Assigned task 1: From the Ebola news excerpt below, list every country the excerpt names as a place where the virus continues to kill.
Assigned task 2: Reproduce the Ebola news excerpt below word for word between "With the virus" and "Nor, of Buffalo.", inclusive.
Assigned task 3: Write what comes next in the Ebola news excerpt below, picking up after its final sentence.

Text segment:
● ● ● ● ●

BUFFALO, New York ― University students from West Africa may be subject to extra health checks when they arrive to study in the United States as administrators try to insulate their campuses from the worst Ebola outbreak in history.

With the virus continuing to kill in Guinea, Liberia, Sierra Leone and Nigeria, the expected arrival of thousands of students from those countries has U.S. authorities on alert but cautioning against alarm.

“I can see why there would be concern; there’s no vaccine for it,” said Fatima Nor, an 18-year-old freshman at the University at Buffalo, where about 25 students from Nigeria are enrolled for fall. But she said knowing that the virus is transmitted strictly through direct contact with bodily fluids of sick people, and not by sitting next to someone in class, should be enough to calm nerves.

“As long as everyone keeps their personal space, it should be OK,” said Nor, of Buffalo.

● ● ● ● ●

Entries shown:
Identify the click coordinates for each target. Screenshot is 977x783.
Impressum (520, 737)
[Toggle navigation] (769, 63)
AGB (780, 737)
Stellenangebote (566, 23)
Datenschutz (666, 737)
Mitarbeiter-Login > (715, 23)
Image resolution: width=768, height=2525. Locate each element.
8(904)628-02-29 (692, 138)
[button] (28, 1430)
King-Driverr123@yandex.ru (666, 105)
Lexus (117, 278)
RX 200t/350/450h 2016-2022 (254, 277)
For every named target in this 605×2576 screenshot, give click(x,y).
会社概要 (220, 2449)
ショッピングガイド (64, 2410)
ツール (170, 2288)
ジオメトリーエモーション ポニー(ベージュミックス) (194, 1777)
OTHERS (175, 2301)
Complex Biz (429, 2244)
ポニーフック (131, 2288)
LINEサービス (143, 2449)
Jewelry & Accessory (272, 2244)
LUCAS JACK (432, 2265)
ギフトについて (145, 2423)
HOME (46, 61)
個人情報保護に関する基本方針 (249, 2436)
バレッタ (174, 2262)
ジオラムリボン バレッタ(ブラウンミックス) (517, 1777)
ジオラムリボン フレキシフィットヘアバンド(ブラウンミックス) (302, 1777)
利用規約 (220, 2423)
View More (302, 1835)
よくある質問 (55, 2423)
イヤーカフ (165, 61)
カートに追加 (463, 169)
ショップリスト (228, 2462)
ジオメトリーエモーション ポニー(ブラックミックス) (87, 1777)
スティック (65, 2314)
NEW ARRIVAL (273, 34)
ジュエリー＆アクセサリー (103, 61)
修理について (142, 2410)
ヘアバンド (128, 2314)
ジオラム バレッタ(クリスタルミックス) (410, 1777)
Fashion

● ● ● ● ●

Answer box 1: Guinea, Liberia, Sierra Leone, Nigeria

Answer box 2:
With the virus continuing to kill in Guinea, Liberia, Sierra Leone and Nigeria, the expected arrival of thousands of students from those countries has U.S. authorities on alert but cautioning against alarm.

“I can see why there would be concern; there’s no vaccine for it,” said Fatima Nor, an 18-year-old freshman at the University at Buffalo, where about 25 students from Nigeria are enrolled for fall. But she said knowing that the virus is transmitted strictly through direct contact with bodily fluids of sick people, and not by sitting next to someone in class, should be enough to calm nerves.

“As long as everyone keeps their personal space, it should be OK,” said Nor, of Buffalo.

Answer box 3:
While the U.S. Centers for Disease Control and Prevention have issued no specific recommendations for universities, some state health departments, including in South Carolina and North Dakota, have spelled out for administrators what symptoms to look for and how to react.

Elsewhere, universities are drafting their own precautionary plans against the often-fatal hemorrhagic fever, which causes weakness, vomiting, diarrhea, internal bleeding and sometimes bleeding from the nose and ears.

The American College Health Association recommends its members update emergency plans, find out where patients have traveled and use isolation exam rooms when available. Several colleges are checking the temperatures of students arriving from affected countries and continuing to monitor for fever until any risk of contagion has passed.